Inmorial vie


Fotografía obra de VARL Audiovisual 

El tiempo se va deteniendo y no es una sensación. Puedo ver incluso el respirar exagerado de las personas que me rodean. La señora de sesenta años, la muchacha que mastica chicle, el hombre del bigote negro, son los que están más cerca de mí en este momento. Se mueven lentamente mientras la pistola del malandro me apunta.


Las palmas levantadas al frente. Los ojos muy abiertos por el pavor que da el atraco y la sensación extraña de ser vulnerables ante un plomazo. También es horrible el tiempo ralentizado, hace que cada elemento de la escena parezca oscuro. Allí los sonidos se han ido al destierro, cada movimiento parece estar orientado por susurros y ecos distantes.

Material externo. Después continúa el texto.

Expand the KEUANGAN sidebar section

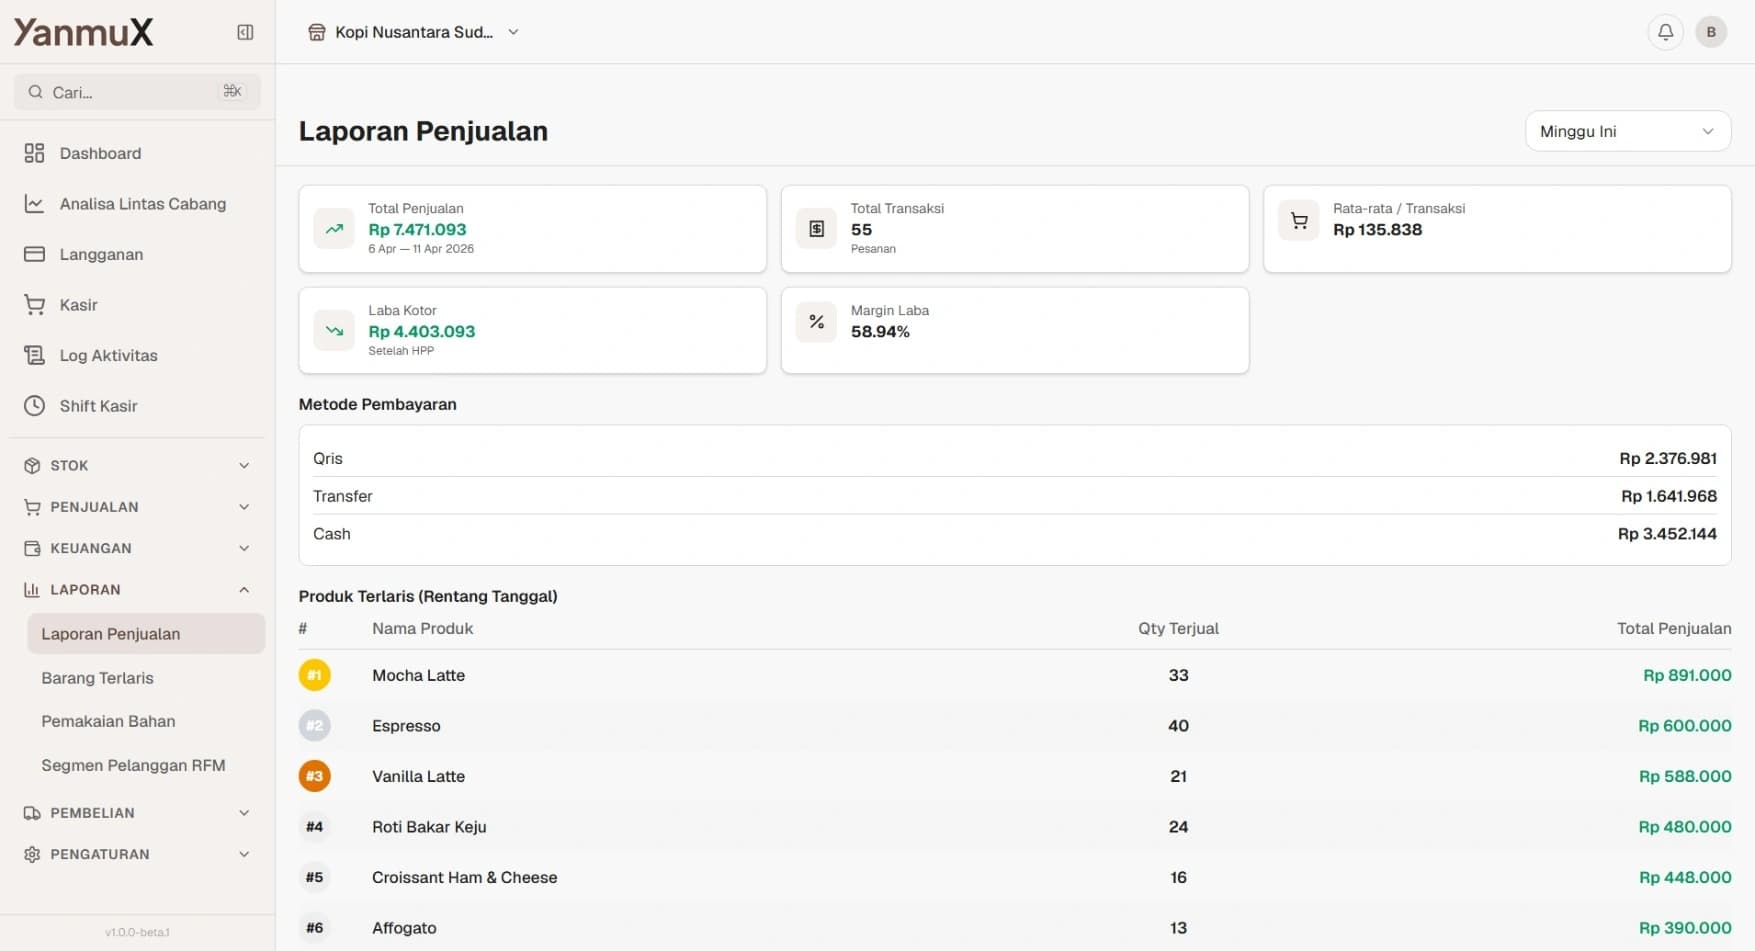137,548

La piel vibra y el corazón se funde por tanta agitación sorda, perdida en el vacío de la muerte.

Solo puedo pestañear. No intento nada más. Y ahora, con la misma lentitud encriptada del aire, comienzo a elevarme. Los pies se separan del piso y me levanto por encima de los demás. Cuando ya estoy sobre las cabezas de las demás víctimas, el cuerpo se va inclinando hasta quedar en posición horizontal. Así, con los brazos y las piernas extendidas y la misma expresión sin expresión en la cara, avanzo con la velocidad pausada de un transbordador espacial.

Recorro la atmosfera fría y azul que hay en la panadería, por encima de los clientes asustados, por encima de los tres esbirros del hampa que han venido con furia y hambre. A punto de salir, en el segundo exacto en el que mi cuerpo atraviesa la puerta, logro invocar la voluntad de los dioses y girar la cabeza para ver una vez más.

Entonces veo mi propio cuerpo tendido en el punto exacto desde donde comencé a volar, con los ojos blancos, con un charco de sangre y algunos temblores. No me preocupo. No me congelo. No me detengo. Sigo sobrevolando hasta salir a la calle. Soy libre del miedo a la delincuencia al fin. Por siempre.